I know it's a statistical concept rather than a biological one (which isn't to say there aren't plenty of biological processes that can explain different cases of incomplete penetrance). I've not heard it described as a "fudge factor," though. Genuinely curious: Where can I read about the history of the concept, to learn more about how it was developed?

Also, thanks for installment 2; looking forward to 3.

Anne Buchanan said...

Thanks. We try to address the penetrance question in tomorrow's post (part 3), but if it's inadequate let us know. We'll get back to you with references on the history of the concept.

Ken Weiss said...

I have books only going back to the '60s. The issue, in human genetics, had to do with genetic counseling, to give potential parents the risk that their child would be affected by some genetic trait given what was known about the family.

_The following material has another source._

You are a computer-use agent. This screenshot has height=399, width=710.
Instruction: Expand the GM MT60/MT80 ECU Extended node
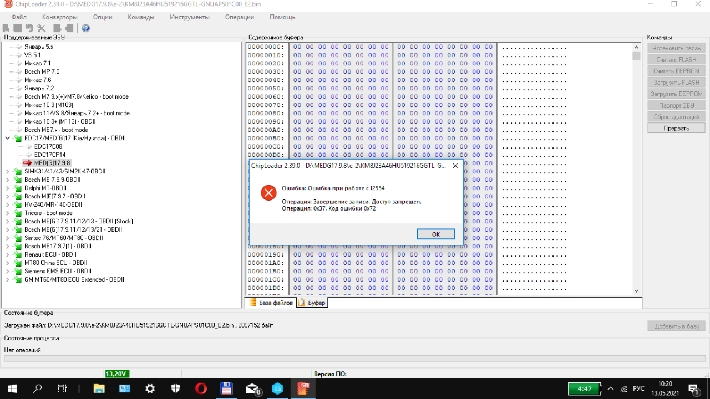pos(8,279)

Clearly the notion arose at some point in human or other Mendelian analysis, in which 'single gene' traits were being anlayzed and it became possible to make predictions of genotypes and work out Mendelian probabilities in situations less clear-cut than Mendel's.

The hand-waving reason, that is, that incomplete penetrance was about manifestation of a phenotype in people with a genotype, was acknowledged clearly in the best texts. But that was an explicit acknowledgment that the concept was about proportions observed in retrospective data. Nobody could, at the time, attribute molecular reasons to this in most, if not nearly all, cases.

But in every source I have in my library, and I think that represents the view from the 60s on at least, the penetrance probability is as we describe in part III (Friday's installment) of this series: it is a fixed probability parameter estimated as the same for all individuals observed with the given genotype.

Essentially, this treats it formally as a fixed, universal, probabilistic property of the genotype alone.

In segregation analysis, it allowed meaningful estimation of genetic transmission as was done at the time. For example, likelihood ratios were standard ways to test models of inheritance, comparing (say) dominant to recessive or sex-linked. If one instance of non-penetrance were observed, then the likelihood of a dominant model is zero, no matter how convincing that otherwise appeared to be in family data. That would be infinitely less likely than any other model one might want to test--a clearly nonsensical situation!

So the penetrance parameter was introduced to allow segregation analysis to be done if there was even a single non-penetrant case. That's a fudge factor!

But these assumptions

Ken Weiss said...

One last thought. (I left a trailing phrase in my previous comment, so just ignore it)

I have traced the earliest use of the term in human genetics that I can find, a paper in the Am J Hum Genet in 1957 by Curt Stern. He was a leader in this field and in experimental genetics, so I am confident his view reflects what was thought then (and, indeed, is how the term is still used--even if carelessly!).

It is as I said earlier, a single parameter conferred on an allele or genotype. Good papers using the term back then did acknowledge that there might be many reasons, including other genes, but they kept to a single value for all instances, a frequentist value (i.e., fraction of non-penetrant cases in known carriers, etc.).